Final answer:
The purpose of R&D investment in the shakeout phase is to enhance a company's competitive edge and foster innovation, which can lead to positive externalities such as spillover benefits to society. Government incentives to private firms for R&D can exploit private sector efficiencies and the broader social benefits outweigh the private gains.
Step-by-step explanation:
The purpose of R&D investment in the shakeout phase is crucial for firms to stay competitive, enhance their technology, and thus boost production.
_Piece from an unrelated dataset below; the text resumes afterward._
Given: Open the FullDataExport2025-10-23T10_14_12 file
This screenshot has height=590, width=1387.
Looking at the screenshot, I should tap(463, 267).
Research and development (R&D) investments can not only improve a firm’s own products and processes but can also generate broader economic benefits, such as positive externalities, which are benefits enjoyed by other firms and society as a whole.
For instance, when a company like Big Drug Company invests in R&D, it can lead to the discovery of a new drug that benefits the entire society, beyond the firm's own financial gains. These societal benefits can justify the provision of government incentives to private firms to encourage R&D investment, considering that the social rate of return can exceed the private rate of return.
Moreover, the government may prefer incentivizing private R&D over conducting the research itself due to potential efficiencies in the private sector, such as specialization, innovation agility, and cost-effectiveness. Therefore, R&D investment during the shakeout phase is a strategic maneuver to not only elevate the company’s market standing but also contribute to overall technological advancements and economic growth.